Marc Chapman is three time world champion crazy golf, but before he became passionate about it, he was part of the mainstream: playing mini golf or crazy golf as a child. For a British youngster, that means playing at courses in those typical seaside towns. Until in later years Chapman found out he’s pretty good at it. “I was playing a little bit of golf, but I didn’t had the time to play every week or weekend. I discovered mini golf reading about this World Championship every year in Hastings. I found out there were more people playing this game for fun. So I thought: ‘I can do this, play some tournaments, maybe win a little money’. And then it became a little bit of an obsession: I started to win small tournaments and when I did that, it’s about winning big tournaments, and then it’s about how many big tournaments can I win and then yeah, well, look where it is now…”
The World Crazy Golf Championship is played each year at the course in Hastings, South East coast of England. An adventurous course like there are quite a few in the UK. That’s where it distinguishes itself from Europe. “There’s a disconnect between the world game of mini golf and the UK’s idea of crazy golf”, says Chapman (34), who helps the mini golf governing body to develop more global reach for the sport, trying to make the connection between the UK and the European sport. “In for example Germany, Austria, Sweden, they have standardized courses of concrete material (or fiber grass or Swedish felt). Wherever you go, it’s the same eighteen holes. Whereas in Britain it’s more adventure golf, family fun. Those European courses? They don’t exist in the UK.”
As a result players like Chapman don’t get great results if they play in Europe. “We play on courses we’re not used to. The Americans have the same problem. They are good players, good putters, mentally very strong, but they don’t have the experience on those types of courses. We had a World Championship in China a couple of years ago. Turns out they built the European style of courses, ha ha, so that wasn’t good for us.”

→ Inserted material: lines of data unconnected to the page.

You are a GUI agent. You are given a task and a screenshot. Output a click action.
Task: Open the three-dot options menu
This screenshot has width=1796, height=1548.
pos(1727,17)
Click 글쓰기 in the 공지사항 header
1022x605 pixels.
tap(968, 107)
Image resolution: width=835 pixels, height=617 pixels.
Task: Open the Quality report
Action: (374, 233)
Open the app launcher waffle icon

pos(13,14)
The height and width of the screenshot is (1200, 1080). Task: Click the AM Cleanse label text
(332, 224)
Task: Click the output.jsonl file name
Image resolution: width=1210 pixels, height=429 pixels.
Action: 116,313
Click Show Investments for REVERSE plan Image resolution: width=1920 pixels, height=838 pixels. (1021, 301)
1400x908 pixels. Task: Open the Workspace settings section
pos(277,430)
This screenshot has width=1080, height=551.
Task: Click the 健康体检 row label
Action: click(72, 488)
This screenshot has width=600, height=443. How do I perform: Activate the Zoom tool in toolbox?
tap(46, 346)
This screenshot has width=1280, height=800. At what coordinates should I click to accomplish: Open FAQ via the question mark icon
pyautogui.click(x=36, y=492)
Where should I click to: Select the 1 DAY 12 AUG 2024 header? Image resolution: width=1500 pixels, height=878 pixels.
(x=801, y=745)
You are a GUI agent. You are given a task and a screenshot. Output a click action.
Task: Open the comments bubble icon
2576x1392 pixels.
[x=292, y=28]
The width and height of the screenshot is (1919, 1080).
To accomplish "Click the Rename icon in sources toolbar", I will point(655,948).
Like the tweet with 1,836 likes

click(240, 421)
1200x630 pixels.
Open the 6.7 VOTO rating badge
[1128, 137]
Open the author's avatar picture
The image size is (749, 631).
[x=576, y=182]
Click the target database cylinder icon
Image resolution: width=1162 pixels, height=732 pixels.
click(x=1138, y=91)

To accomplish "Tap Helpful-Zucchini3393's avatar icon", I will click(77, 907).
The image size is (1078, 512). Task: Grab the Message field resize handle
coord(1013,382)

Talking about differences: a golfer switches his club, depending on which hole they are and which tactics they have devised. A mini golfer does the same, but then it’s all about the balls. “Yeah, we play with different balls. Not at the World Crazy Golf Championships, everyone plays with one ball, but at other tournaments the type of ball you play with is very important”, says the world champion. “Balls are different in weights, sizes, hardness. The most important for us is that they bounce different heights. That gives us more options. If I have a bouncy ball, I can play off the walls, or two walls. It becomes a little bit of pool or snooker.”
It is allowed to use a different ball at every hole, but once you start with one ball at a hole, you have to finish with it. It gives the player a lot to think about. Chapman: “Players have a different ball selection because they like different types of shots. You have to learn about these balls and what they can do. If the temperature goes up for example, than the ball sometimes get more bouncy. So you have to put the ball in an ice bucket or something. You need to prepare this ball in order to work the way you wanted it to work on each specific hole.”
To know the tactics and play with all types of ball, that’s for the advanced and experienced players. “If you begin with mini golf, that’s too much information”, says Chapman, who is a professional fencing coach in Canterbury. “At first you’ll just start playing and looking for the fun of it. If you want to become better, you need to practise. Anyone can play a shot, but to play the shot consistently every single round over a whole weekend: that takes a lot off skill and mental strength. I learned about psychology and mental strength as fencing coach and when I was a youth international. That is a massive advantage, also as a crazy golfer.”